**Aim of the task**
For this exercise, an exact copy is needed of only the lines from the one containing "Click the Chrome to Phone extension icon" through the end of the data, with pictures left out.

- - - -

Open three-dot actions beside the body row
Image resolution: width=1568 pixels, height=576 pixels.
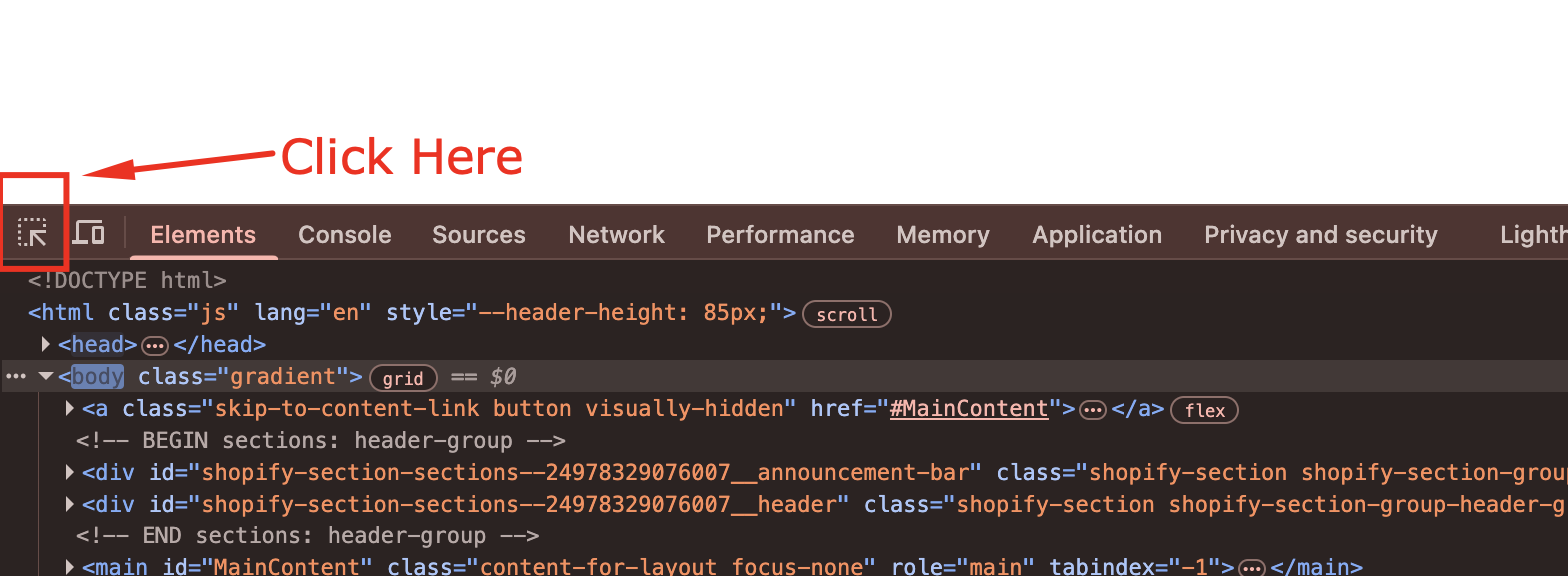coord(16,377)
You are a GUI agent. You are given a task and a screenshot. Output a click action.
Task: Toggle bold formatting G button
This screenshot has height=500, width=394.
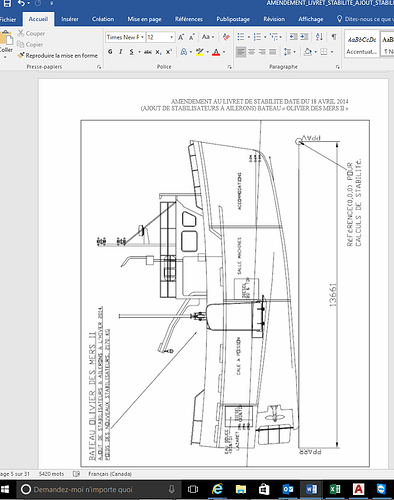(x=110, y=52)
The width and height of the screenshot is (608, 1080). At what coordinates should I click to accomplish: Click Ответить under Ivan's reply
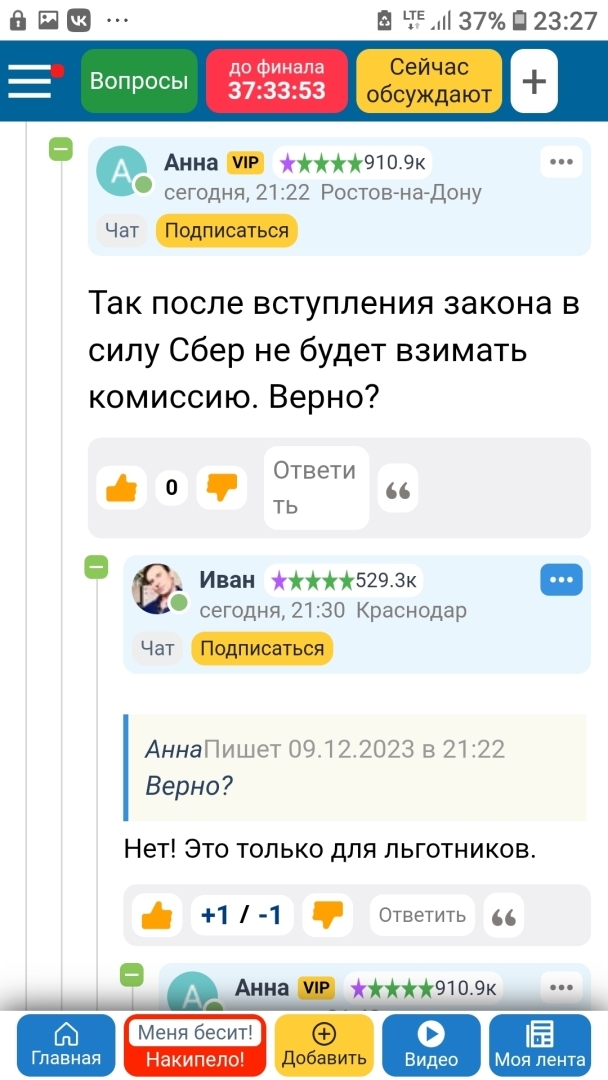tap(422, 915)
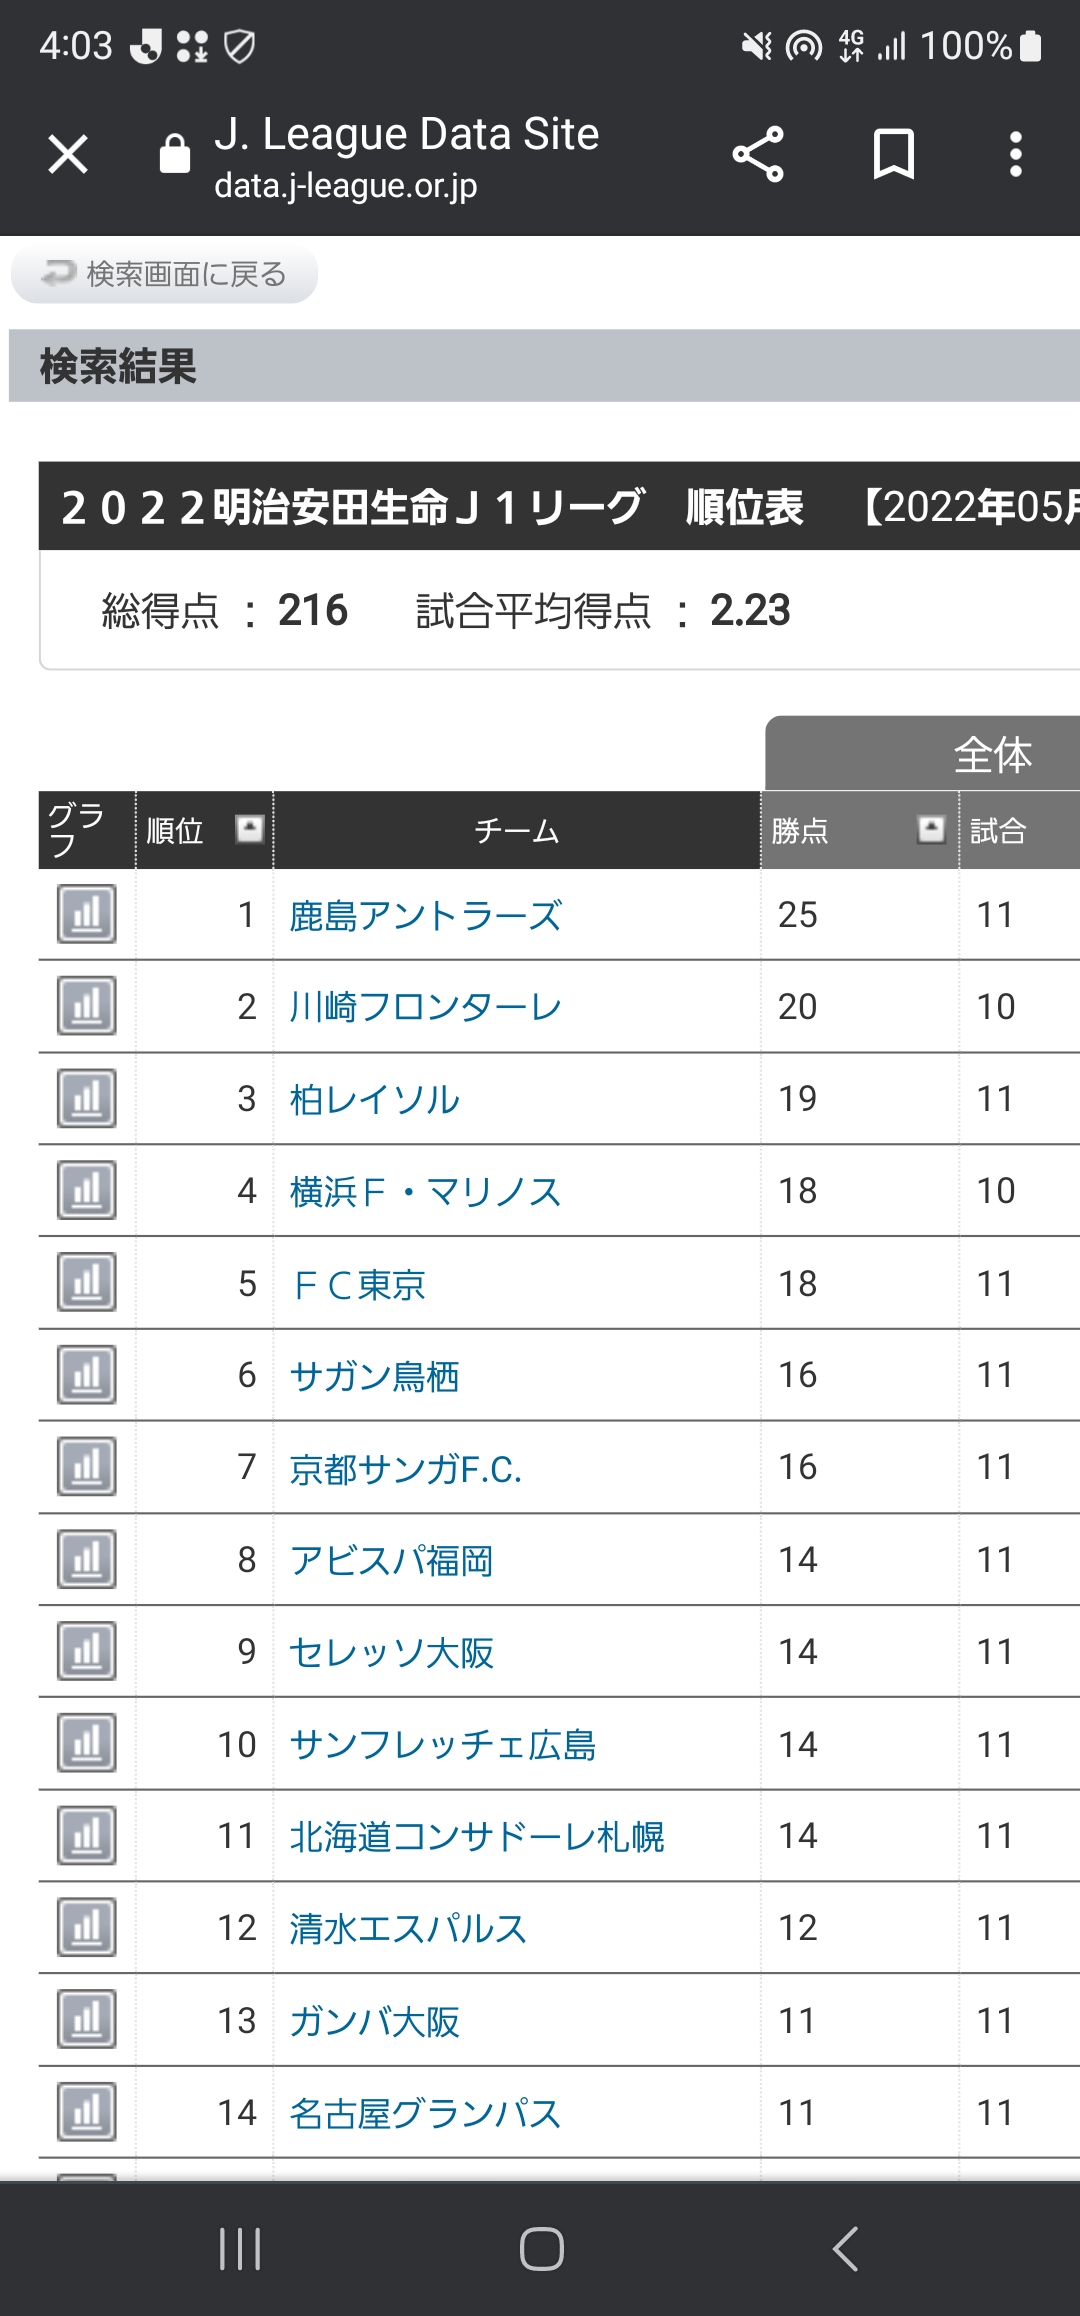Show graph for 柏レイソル row
The image size is (1080, 2316).
[87, 1098]
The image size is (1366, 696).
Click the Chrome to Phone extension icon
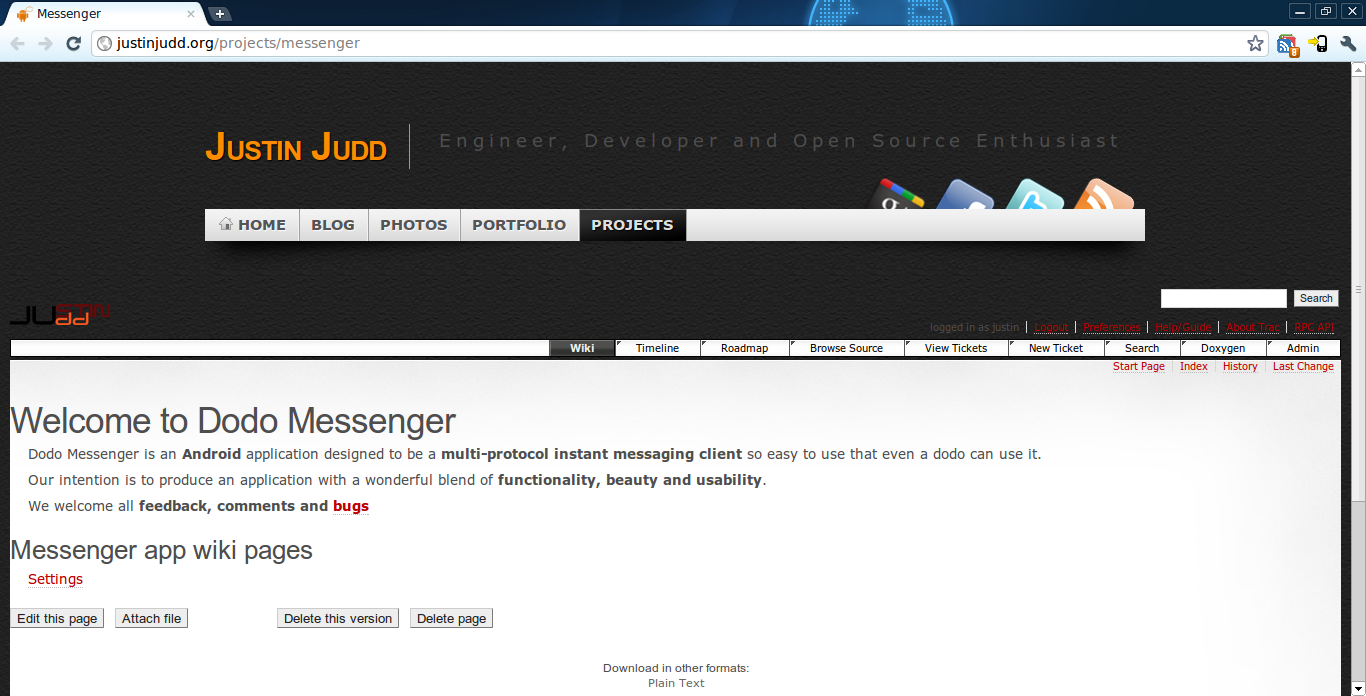(1318, 44)
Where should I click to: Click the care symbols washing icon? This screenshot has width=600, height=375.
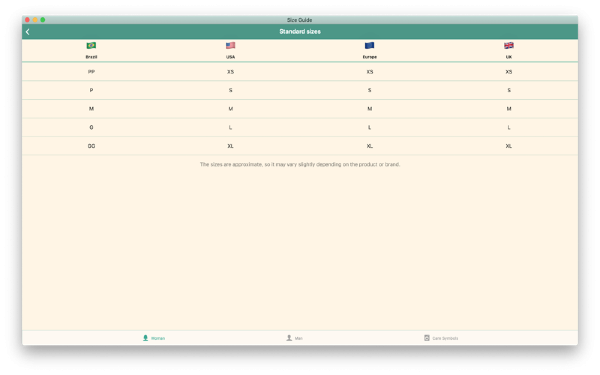(427, 338)
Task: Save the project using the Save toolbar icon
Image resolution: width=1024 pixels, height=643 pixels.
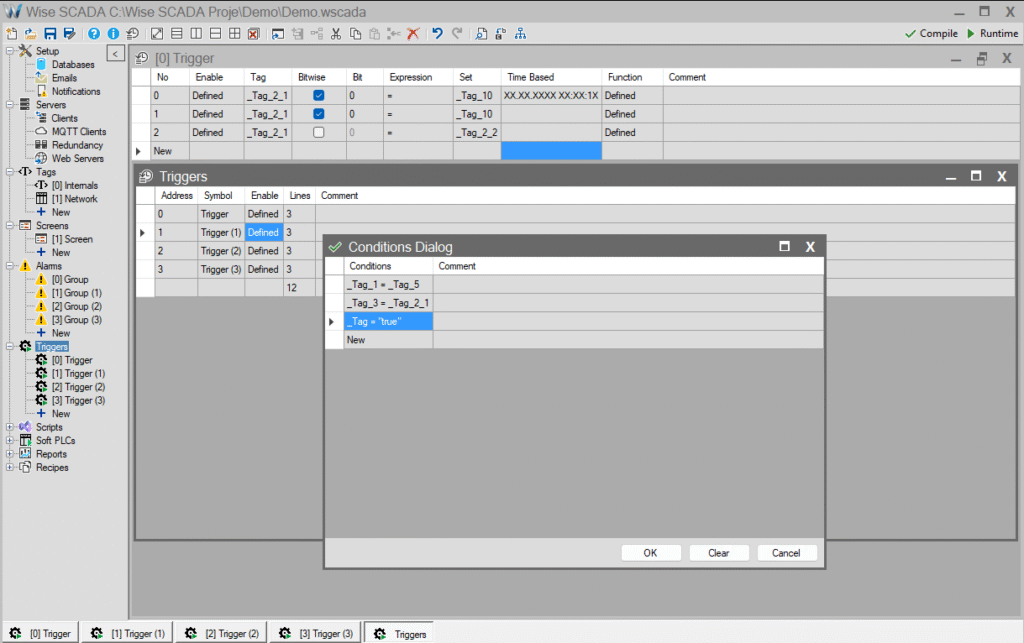Action: (x=49, y=33)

- - - -

**Solution to this problem**
Click the Chrome to Phone extension icon
(1318, 44)
Where should I click to: Click the care symbols washing icon? This screenshot has width=600, height=375.
(427, 338)
Task: Save the project using the Save toolbar icon
Image resolution: width=1024 pixels, height=643 pixels.
Action: (x=49, y=33)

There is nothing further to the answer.